Anti-Sri Lanka stir peaks across TN towns

March 20, 2013 03:23 pm | Updated December 04, 2021 11:16 pm IST - Chennai

Oil tankers queue up at the IOC terminal in Tiruchi on Wednesday. With tanker lorry drivers on a fast, no loading was done from the terminal.Photo: M. Moorthy

Oil tankers queue up at the IOC terminal in Tiruchi on Wednesday. With tanker lorry drivers on a fast, no loading was done from the terminal.Photo: M. Moorthy

Students, lawyers, political activists and even the public took to the streets across major cities and towns in Tamil Nadu, as protests against Sri Lanka peaked on Wednesday, just a day or so ahead of a vote in the ongoing UN Human Rights Council meeting in Geneva.

Hundreds march

Students of at least 50 arts and science colleges joined the protest, as hundreds went on processions in Madurai and Tiruchi, among other places, demanding not merely an international probe into war crimes in Sri Lanka, but also a separate ‘Tamil Eelam’ as the ultimate solution.

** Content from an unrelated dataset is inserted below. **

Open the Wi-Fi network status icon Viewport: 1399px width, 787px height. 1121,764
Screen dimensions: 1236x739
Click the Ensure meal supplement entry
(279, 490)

Students in 60 technical institutions, including Industrial Training Institutes and polytechnics boycotted classes across Tamil Nadu.

Effigies burnt

In Coimbatore, more than 300 lawyers marched from the combined district sessions court complex and stormed into the office of the Income Tax department, breaking a police cordon. They burnt Sri Lankan President Mahinda Rajapaksa’s effigy, and got into an office room there.

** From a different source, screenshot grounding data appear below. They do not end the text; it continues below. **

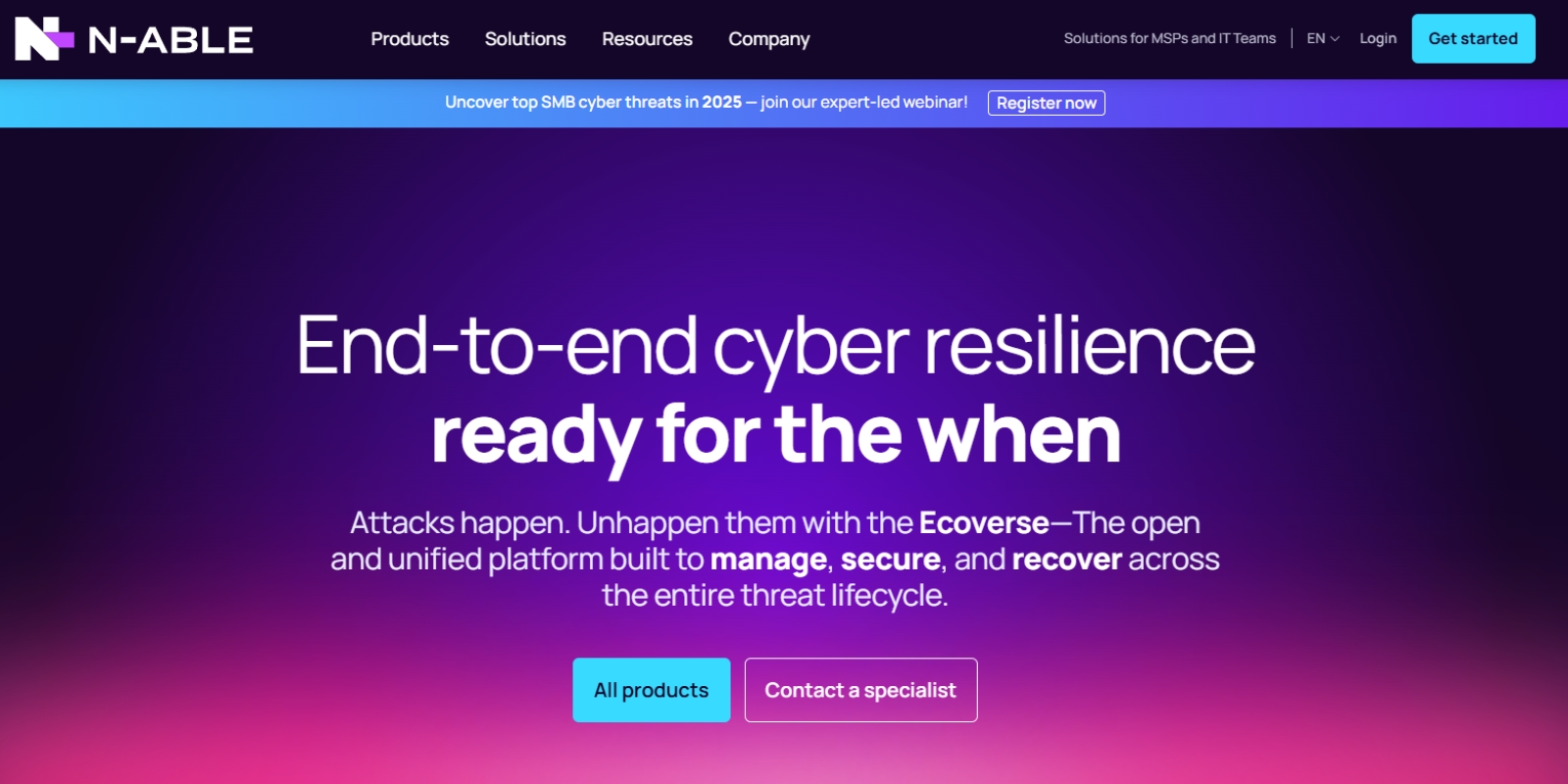Click the End-to-end cyber resilience headline
The image size is (1568, 784).
click(x=775, y=346)
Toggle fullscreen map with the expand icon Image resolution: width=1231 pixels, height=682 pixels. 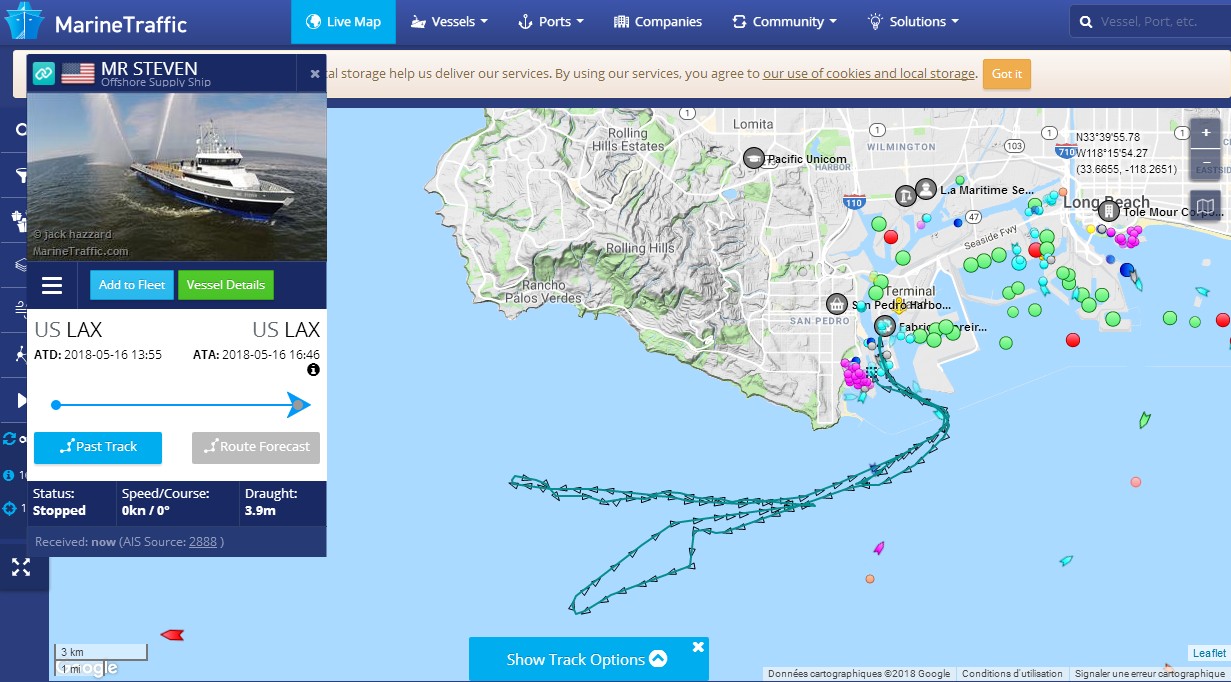21,568
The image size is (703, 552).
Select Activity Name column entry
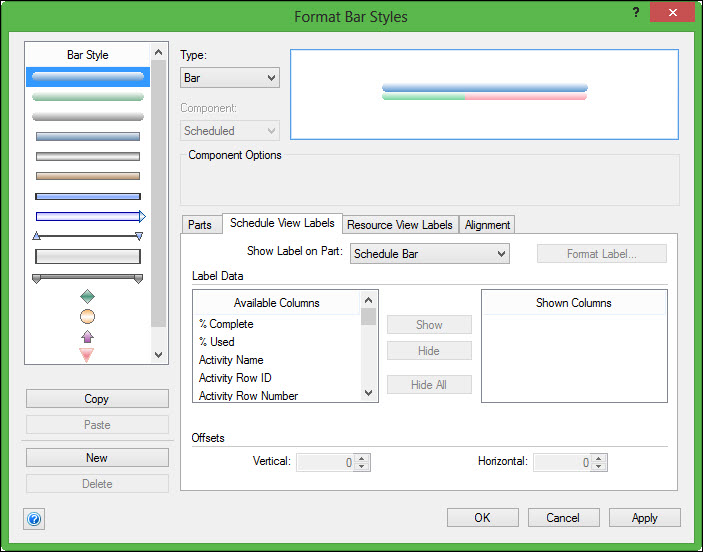(231, 360)
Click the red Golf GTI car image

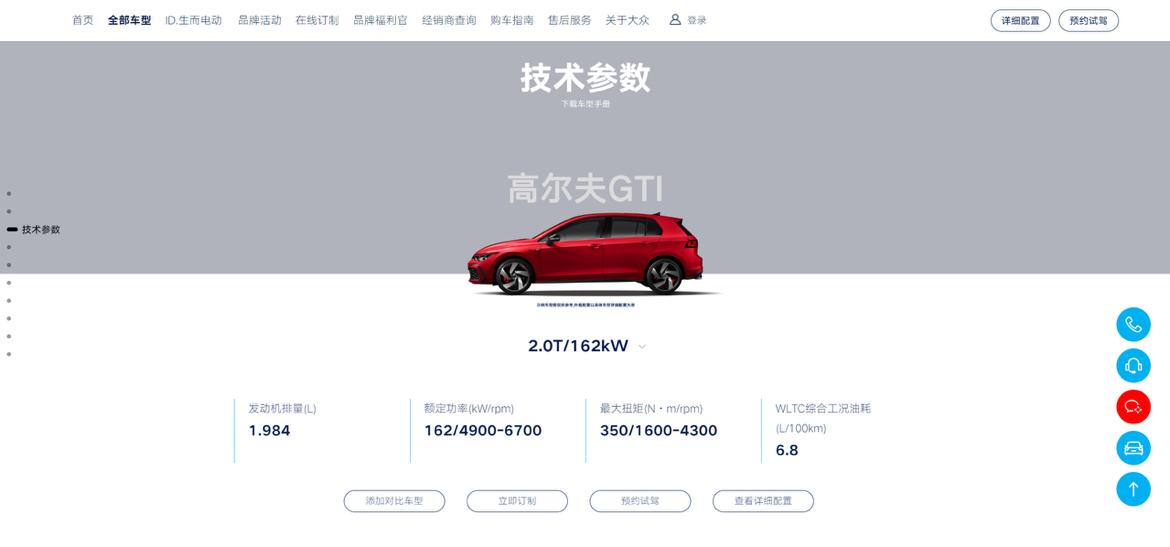(586, 254)
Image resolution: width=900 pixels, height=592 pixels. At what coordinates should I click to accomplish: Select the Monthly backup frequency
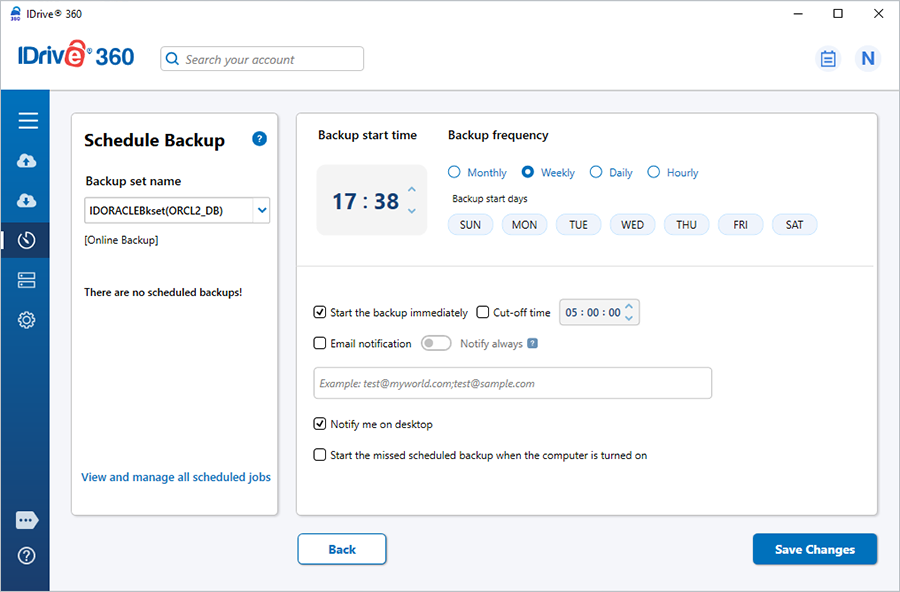455,172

In Madurai, hundreds of students went on a procession through the main thoroughfares, raising slogans against the Sri Lankan president and Congress leaders. They condemned the draft US resolution for failing to term the mass killing of civilians in Sri Lanka, a genocide. They blamed India for abetting the crimes.

Tiruchi fasts

Tiruchi district saw another day of unrelenting protests, as different strata of society joined the agitation spearheaded by students.

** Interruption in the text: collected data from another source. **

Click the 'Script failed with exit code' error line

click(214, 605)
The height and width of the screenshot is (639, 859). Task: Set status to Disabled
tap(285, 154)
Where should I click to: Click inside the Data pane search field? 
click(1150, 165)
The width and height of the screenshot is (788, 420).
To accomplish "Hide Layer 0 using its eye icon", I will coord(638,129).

The day was marked by fasts in over 10 places in the district by students, sections of the general public, tanker lorry drivers, cab drivers and owners, and Sri Lankan Tamil refugees besides functionaries of Naam Tamizhar Katchi and the Viduthalai Chiruthaigal Katchi.

Students of engineering, law and arts and science colleges organised protests to decry the ‘genocide’ of Tamils.

They also denounced the UPA government and demanded a referendum in the northern and eastern provinces of the island nation.

Protests gathered momentum in Ramanathapuram district too, with Sri Lankan Tamil refugees, government employees, autorickshaw drivers and the disabled community organising separate agitations in support of a strong resolution at the UNHRC denouncing Sri Lanka and calling for a credible international probe into war crimes there.

About 500 refugees, including 200 women and schoolgirls, observed a day’s fast inside the Mandapam Refugee camp, expressing solidarity with the agitation across Tamil Nadu.

A federation of associations of the disabled observed a day’s fast, with members gagging their mouths with black cloth near Aramanai in Ramanathapuram.

Roads blocked

In Namakkal, a national highway was blocked for four hours, while road blockades were reported from other towns too.